Be empathic. Fussy babies are often quick to feel stress, intense in their responses, and difficult to soothe. Try to understand and anticipate their feelings, such as when they are about to reach overload and fall into sobbing. And remember, this baby is not out to exasperate you! He is surely expressing neediness, and loud cries and cranky protests may be part of his personality style. If you can feel empathy rather than resentment at his distress, you will find it easier to be comforting and reassuring.

Make changes slowly. As you introduce new situations or positions, watch for warning signs of fatigue or stress. Shy babies often get stressed by changes, so give them plenty of warning and lead time before altering activities. Be sure to explain what is happening, what will be going on, and what you will be doing.
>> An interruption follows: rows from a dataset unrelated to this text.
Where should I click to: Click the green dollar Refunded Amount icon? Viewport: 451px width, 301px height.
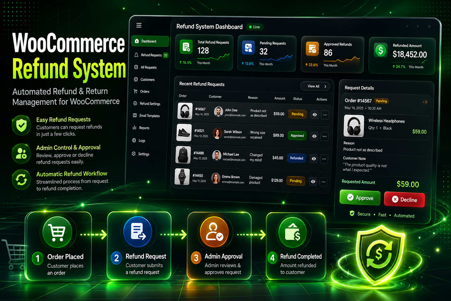click(381, 50)
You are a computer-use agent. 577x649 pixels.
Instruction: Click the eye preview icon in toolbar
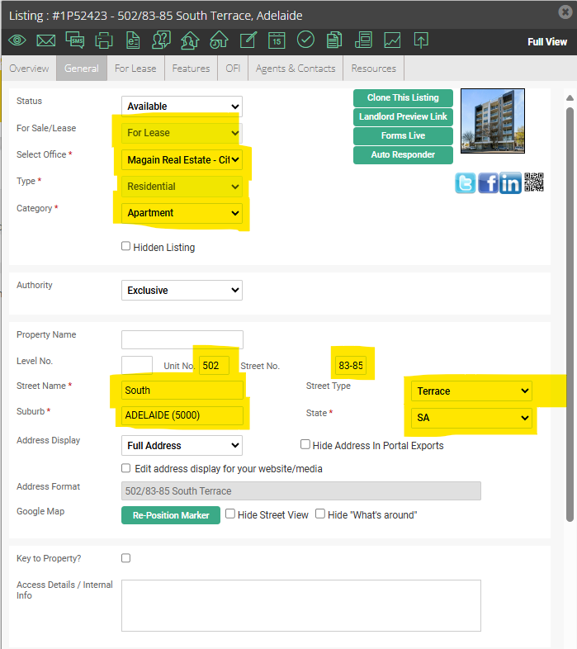pyautogui.click(x=17, y=40)
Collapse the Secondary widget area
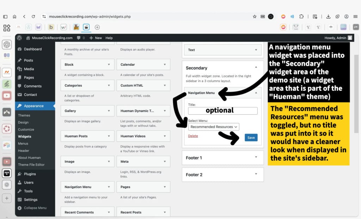361x219 pixels. (x=256, y=67)
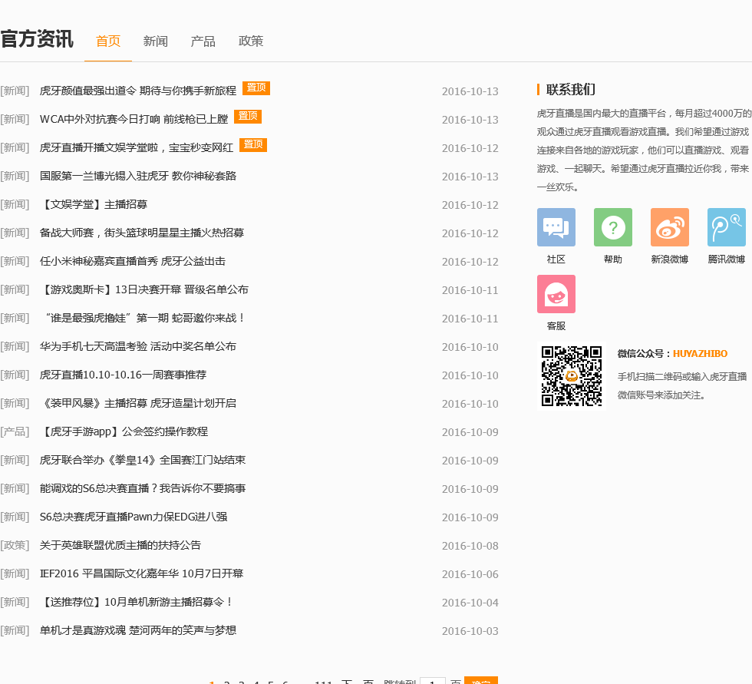
Task: Open the WCA中外对抗赛 news article
Action: point(134,119)
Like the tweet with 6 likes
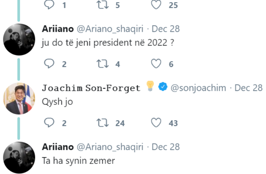The height and width of the screenshot is (174, 266). [155, 64]
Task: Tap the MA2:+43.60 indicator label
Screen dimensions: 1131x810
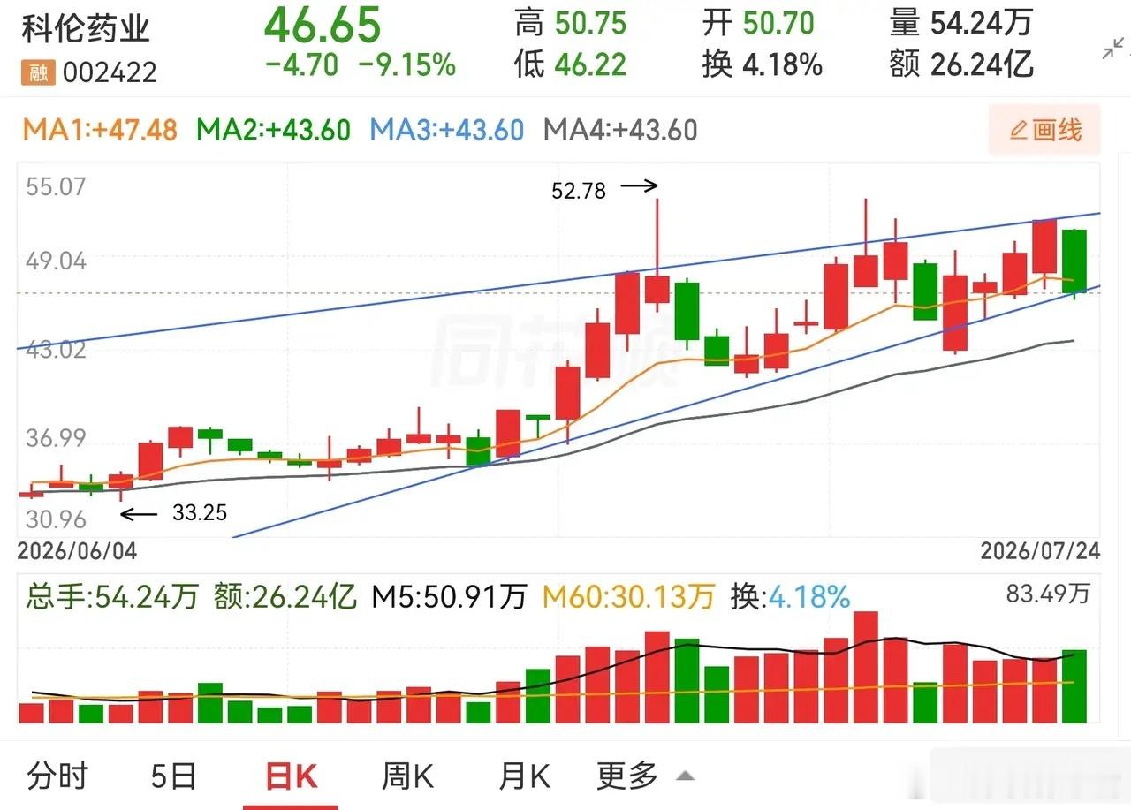Action: (x=273, y=131)
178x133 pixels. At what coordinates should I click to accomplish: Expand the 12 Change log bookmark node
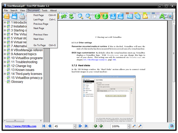coord(5,66)
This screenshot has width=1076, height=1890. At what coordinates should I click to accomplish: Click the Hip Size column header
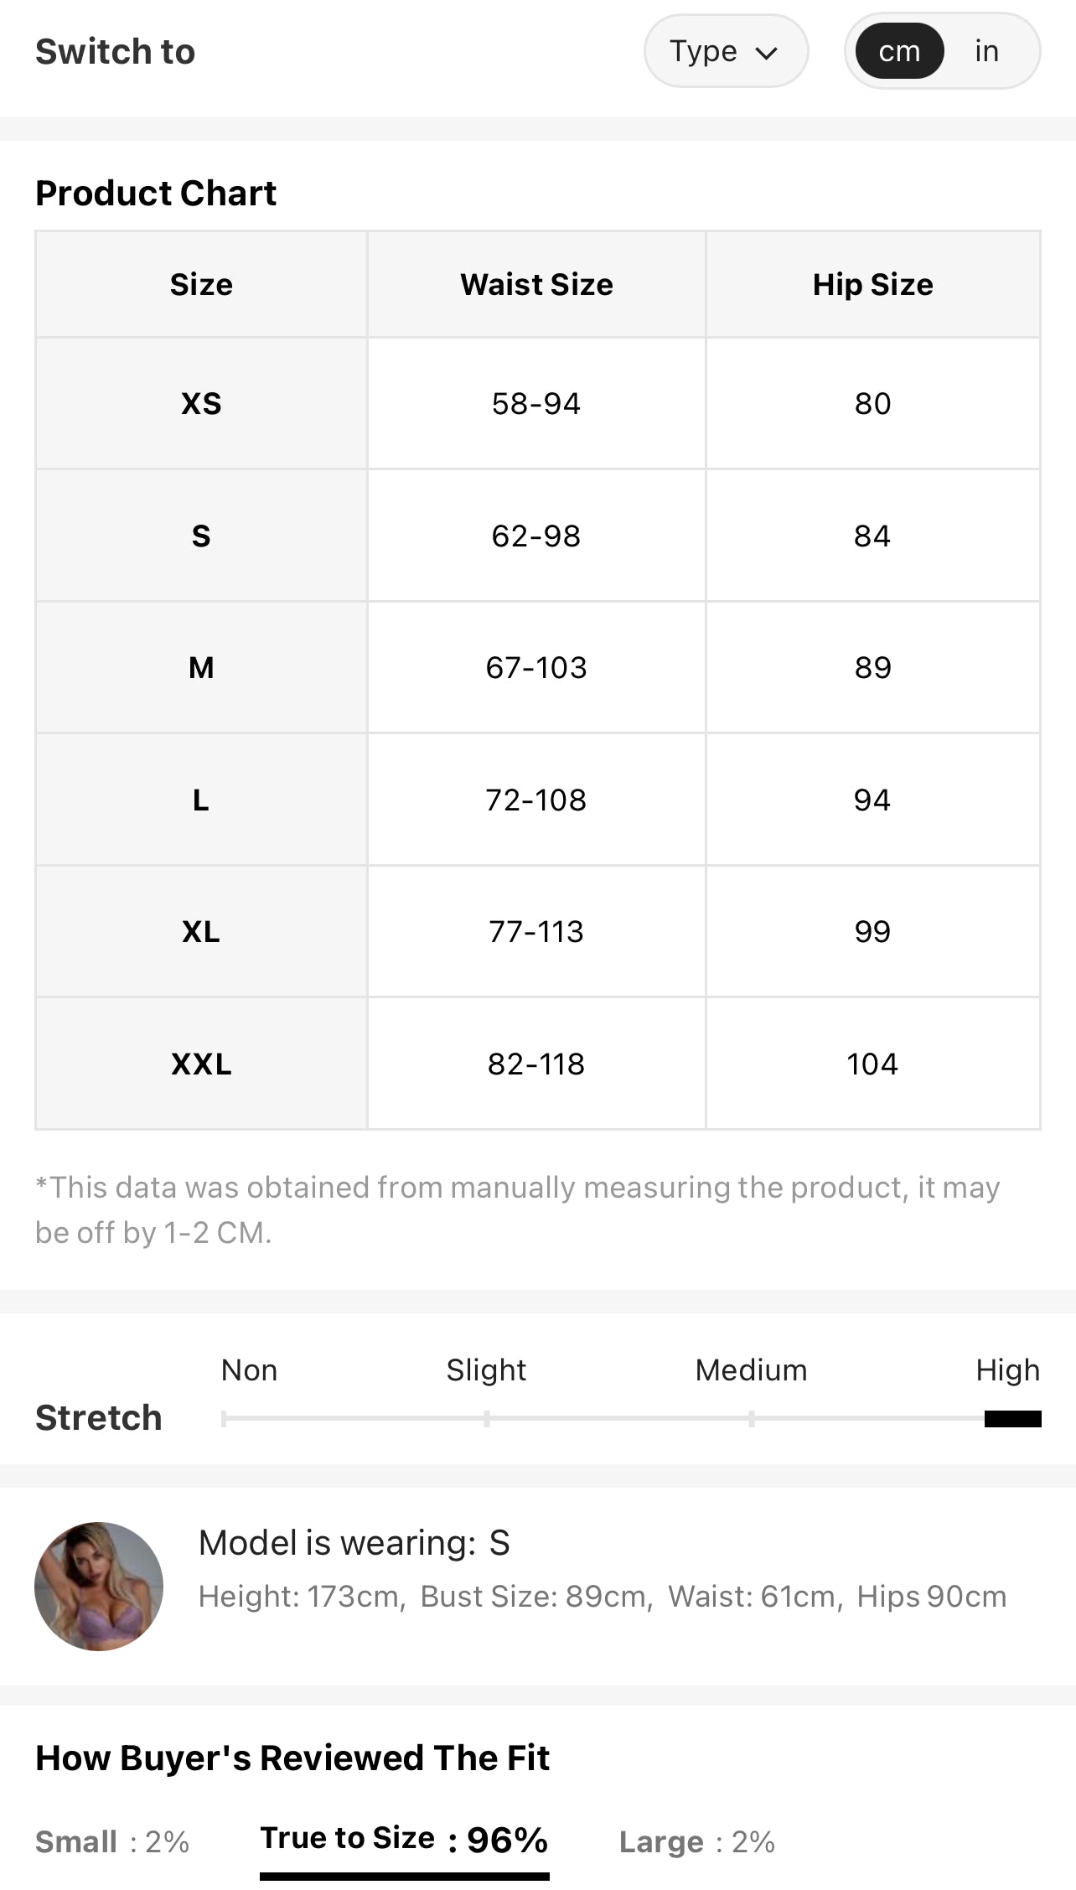click(872, 284)
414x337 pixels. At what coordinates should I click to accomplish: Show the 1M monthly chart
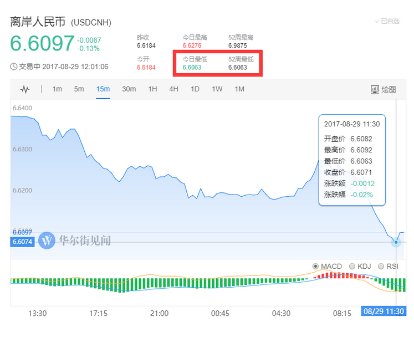[239, 89]
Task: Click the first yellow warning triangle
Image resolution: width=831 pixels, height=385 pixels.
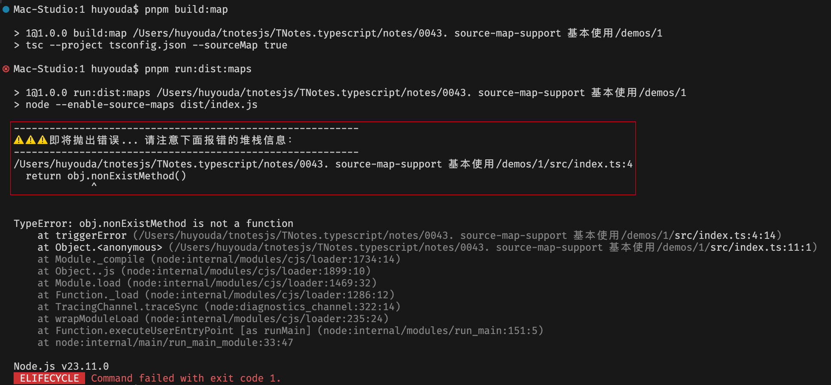Action: pos(19,140)
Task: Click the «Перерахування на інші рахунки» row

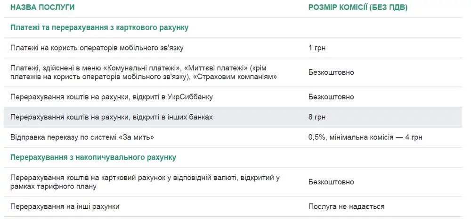Action: 65,206
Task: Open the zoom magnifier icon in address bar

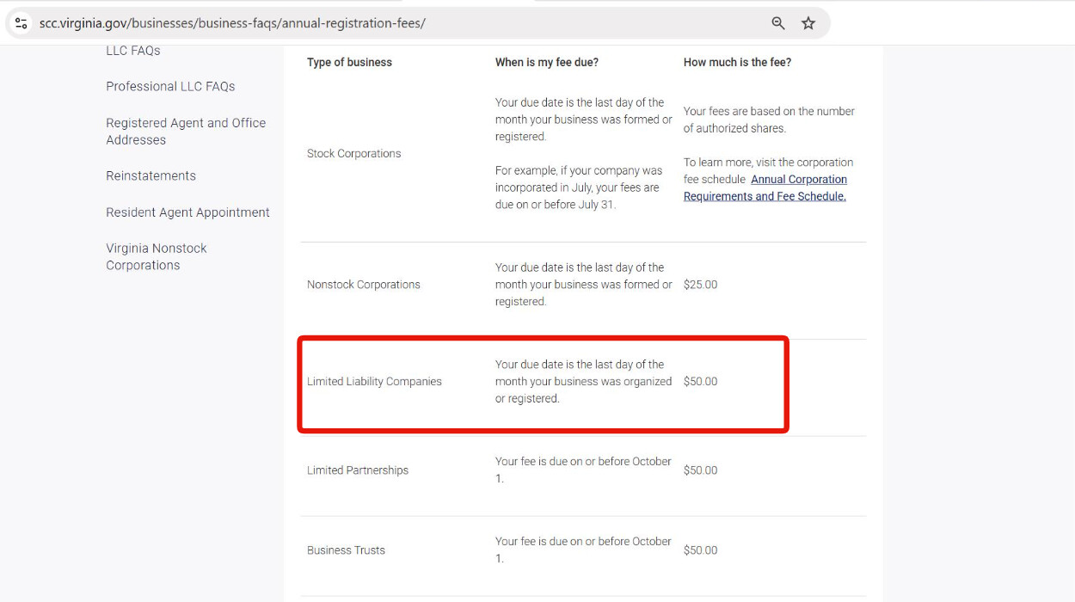Action: pyautogui.click(x=777, y=23)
Take time to help the baby become familiar with the routines, sights, sounds, and play opportunities in your environment, always remembering that this child has difficulty adapting. Pare down the amount of stimulation to prevent fussy babies from becoming overloaded.

Use soothing tones and calm gestures. Your soothing voice is just what a cautious baby needs to relax. Handle the baby smoothly and gently as you change her position or carry her to a new place. Use a quiet, calm voice as you introduce new foods slowly-one at a time and in very small portions. For young babies who have irritable temperaments, try daily massages with nonallergenic oils. Babies are able to calm down after just 10 minutes of loving strokes.


Be flexible and generous with time. If your fussy toddlers are intent on completing an activity, allow more time for building that block tower or finishing that puzzle. Rather than stopping an activity because it's time for a snack, try putting out treats for a generous period of time.

Provide equipment for high-energy toddlers. Activity level is high for some feisty toddlers. They run and chase about and seem to be on the go all day. Be sure you have rocking horses, space for running, and plenty of tricycles on hand for vigorous play.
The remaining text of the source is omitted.